Grand Junction Geological Society

Abstract


Western Synfuels Symposium Proceedings, 1985
Pages 66-76

Pilot-Scale Treatment and Cooling Tower Reuse of Gasification Wastewater

Sheila J. Galegher, Michael D. Mann, Warrack G. Willson, Gale G. Mayer, John G. Hendrikson

Abstract

The principal goal of the gasification research program at the University of North Dakota Energy Research Center (UNDERC) is to develop environmental data for effluent streams from fixed-bed gasification processes using low rank coals (LRC). Current efforts involve the treatment of gas liquor wastewater streams, and subsequent reuse in process cooling towers. The relatively large volume of wastewater produced in the fixed-bed gasification of LRC’s makes the reuse of this stream in an evaporative cooling tower a desirable approach. However, the use of gas liquor as cooling tower makeup presents both operating and environmental concerns.

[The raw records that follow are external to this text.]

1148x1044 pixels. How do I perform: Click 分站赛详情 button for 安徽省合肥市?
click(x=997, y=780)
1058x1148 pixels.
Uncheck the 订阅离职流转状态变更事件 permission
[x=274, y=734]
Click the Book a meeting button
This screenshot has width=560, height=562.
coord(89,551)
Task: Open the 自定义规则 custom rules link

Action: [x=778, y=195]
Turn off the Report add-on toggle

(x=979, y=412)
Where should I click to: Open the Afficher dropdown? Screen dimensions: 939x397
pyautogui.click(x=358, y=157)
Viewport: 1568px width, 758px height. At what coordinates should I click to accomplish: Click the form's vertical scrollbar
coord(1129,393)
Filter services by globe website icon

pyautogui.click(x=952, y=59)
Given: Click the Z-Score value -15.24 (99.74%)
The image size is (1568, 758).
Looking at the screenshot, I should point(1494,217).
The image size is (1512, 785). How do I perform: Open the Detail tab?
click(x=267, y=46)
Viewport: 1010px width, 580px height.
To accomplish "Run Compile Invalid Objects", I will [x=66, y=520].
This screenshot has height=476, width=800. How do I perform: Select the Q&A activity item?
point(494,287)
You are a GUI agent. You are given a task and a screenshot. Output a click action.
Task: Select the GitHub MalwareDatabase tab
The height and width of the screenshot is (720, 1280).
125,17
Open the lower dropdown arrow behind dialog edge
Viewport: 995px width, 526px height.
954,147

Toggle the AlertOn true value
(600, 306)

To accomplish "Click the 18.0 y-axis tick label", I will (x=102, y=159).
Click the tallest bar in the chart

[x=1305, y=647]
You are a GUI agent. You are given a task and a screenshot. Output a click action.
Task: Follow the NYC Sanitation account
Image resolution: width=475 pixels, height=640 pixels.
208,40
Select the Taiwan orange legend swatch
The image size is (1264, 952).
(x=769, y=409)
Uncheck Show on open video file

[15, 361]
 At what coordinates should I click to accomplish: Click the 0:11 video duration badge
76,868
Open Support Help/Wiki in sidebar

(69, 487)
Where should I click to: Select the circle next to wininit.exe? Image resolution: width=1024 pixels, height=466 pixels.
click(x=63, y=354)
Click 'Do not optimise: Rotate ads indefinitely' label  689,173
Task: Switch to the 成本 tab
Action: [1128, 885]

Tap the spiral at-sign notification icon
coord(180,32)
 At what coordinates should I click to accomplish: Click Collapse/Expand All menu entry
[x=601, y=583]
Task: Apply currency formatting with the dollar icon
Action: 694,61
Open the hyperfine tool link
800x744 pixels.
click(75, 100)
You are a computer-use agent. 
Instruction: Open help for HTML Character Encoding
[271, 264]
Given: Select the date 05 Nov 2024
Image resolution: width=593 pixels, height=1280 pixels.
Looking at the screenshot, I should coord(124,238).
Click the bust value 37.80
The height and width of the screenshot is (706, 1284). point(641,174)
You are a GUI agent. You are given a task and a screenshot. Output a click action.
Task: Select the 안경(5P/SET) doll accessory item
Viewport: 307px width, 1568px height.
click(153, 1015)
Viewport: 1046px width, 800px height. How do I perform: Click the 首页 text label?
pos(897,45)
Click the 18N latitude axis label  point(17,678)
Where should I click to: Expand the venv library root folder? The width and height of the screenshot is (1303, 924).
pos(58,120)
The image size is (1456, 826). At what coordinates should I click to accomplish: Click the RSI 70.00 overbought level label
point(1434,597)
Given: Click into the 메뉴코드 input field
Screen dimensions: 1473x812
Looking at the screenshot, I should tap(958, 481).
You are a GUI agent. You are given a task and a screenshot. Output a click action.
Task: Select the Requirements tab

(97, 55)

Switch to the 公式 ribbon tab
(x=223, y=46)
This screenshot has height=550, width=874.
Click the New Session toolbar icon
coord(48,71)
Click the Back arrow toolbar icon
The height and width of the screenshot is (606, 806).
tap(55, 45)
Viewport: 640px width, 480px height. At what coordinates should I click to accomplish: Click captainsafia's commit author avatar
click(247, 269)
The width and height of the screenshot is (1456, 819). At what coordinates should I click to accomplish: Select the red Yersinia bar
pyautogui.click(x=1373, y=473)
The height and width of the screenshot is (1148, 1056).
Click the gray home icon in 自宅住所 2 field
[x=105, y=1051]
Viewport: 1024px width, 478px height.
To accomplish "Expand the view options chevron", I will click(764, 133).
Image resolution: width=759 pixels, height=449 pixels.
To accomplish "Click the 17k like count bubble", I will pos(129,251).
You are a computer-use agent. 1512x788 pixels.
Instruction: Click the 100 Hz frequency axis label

At UNDERC a series of cooling tower wastewater reuse tests have been performed using water pretreated to various degrees. Wastewater for each test was produced in a pilot slagging fixed-bed gasifier (SFBG) at UNDERC using North Dakota lignite from the Indian Head mine. During the first phase of testing SFBG wastewater was treated by solvent extraction and steam stripping, to reduce levels of phenolic compounds and ammonia, prior to use as makeup to a pilot mechanical draft cooling tower. In later tests, this extracted and stripped wastewater (SGL) was further treated by biological oxidation and by granular activated carbon adsorption in pilot equipment at UNDERC before being fed to the cooling tower. The final test in this series involved the use of this extensively treated wastewater with the addition of chemical corrosion and scale inhibitors as cooling tower makeup.

High carbon steel corrosion rates, biological and organic fouling rates, foaming, and volatile organic stripping rates were observed in the test using stripped gas liquor from slagging fixed-bed gasification. The problems with biofouling and organic emissions were alleviated by the biological oxidation pretreatment of the cooling tower feed, but carbon steel corrosion rates became even greater. The use of chemical inhibitors was shown to control the corrosivity of this water to the point where it could serve as a cooling tower makeup source without causing adverse environmental or operating conditions.